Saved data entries
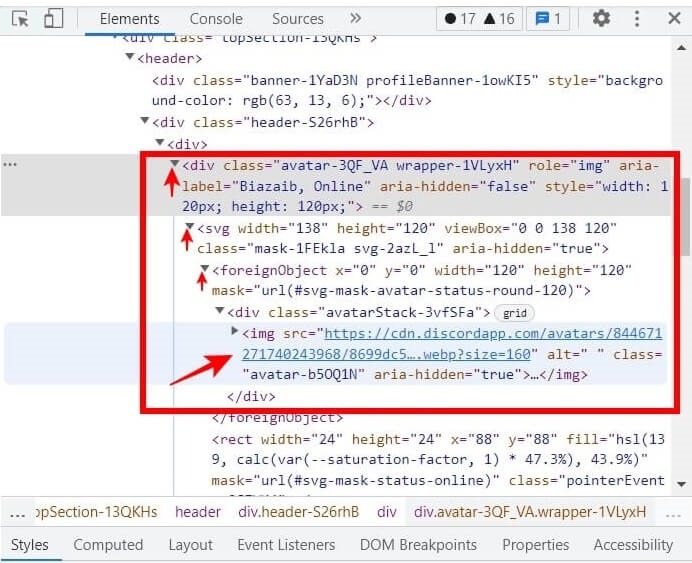Screen dimensions: 692x563
Task: Expand the img avatar element
Action: tap(235, 332)
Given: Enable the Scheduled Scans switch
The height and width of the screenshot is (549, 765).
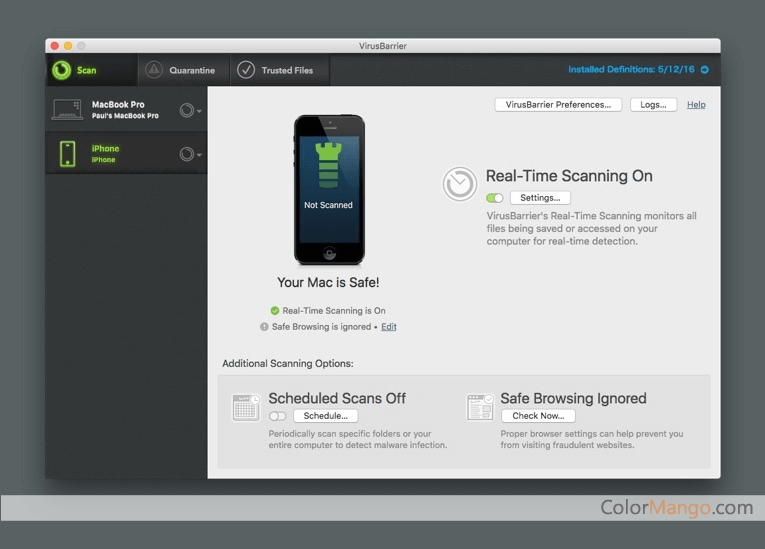Looking at the screenshot, I should click(277, 416).
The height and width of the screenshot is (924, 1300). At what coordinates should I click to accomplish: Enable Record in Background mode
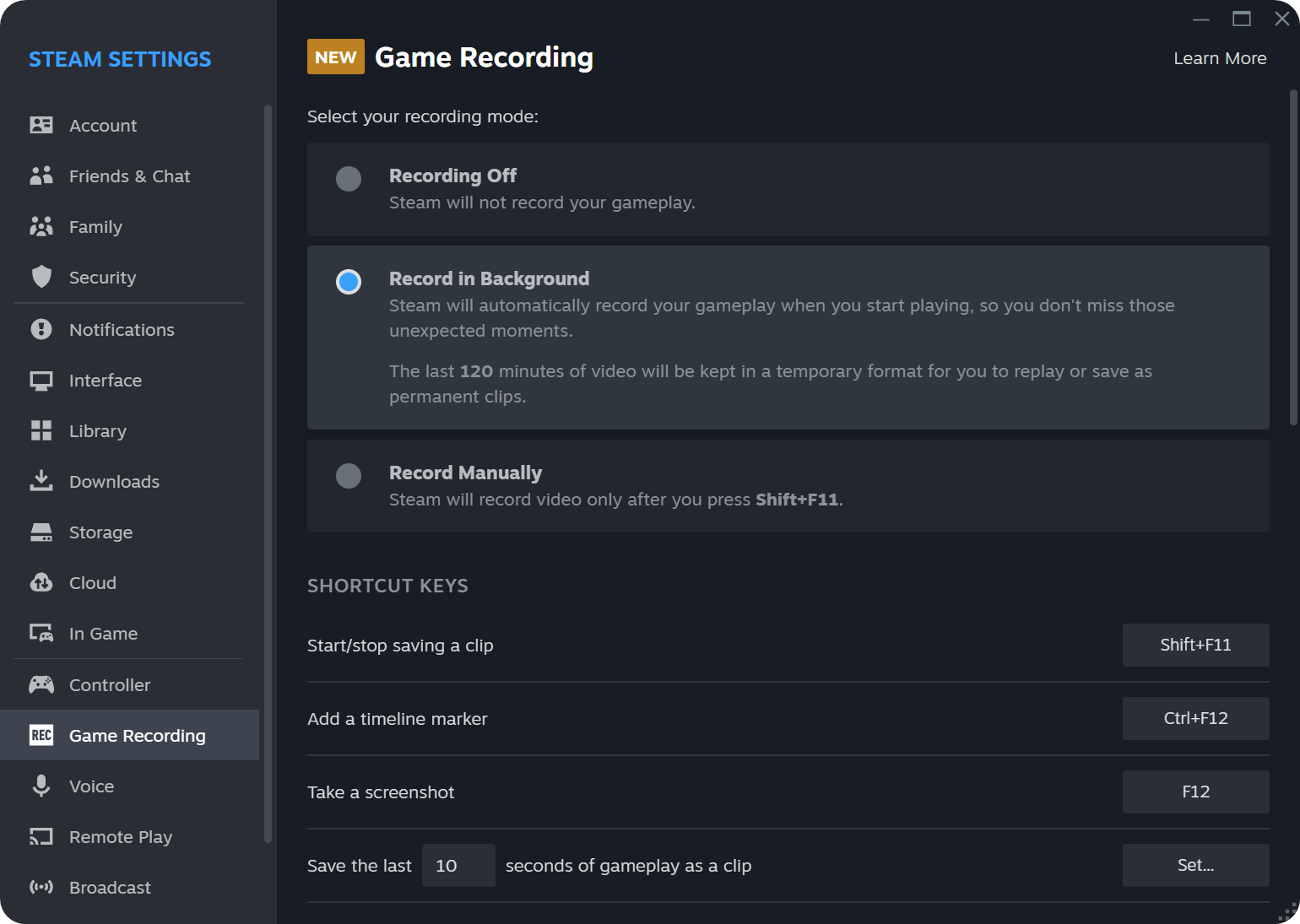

YOUR GOAL: Produce an exact copy of the lines from the line with "The height and width of the screenshot is (549, 765)." through the last line of the data above, both ends included. No pictures belong in it.

SOLUTION TO THE EXERCISE:
The height and width of the screenshot is (549, 765).
Looking at the screenshot, I should click(277, 416).
The height and width of the screenshot is (924, 1300). At what coordinates should I click to accomplish: Enable Record in Background mode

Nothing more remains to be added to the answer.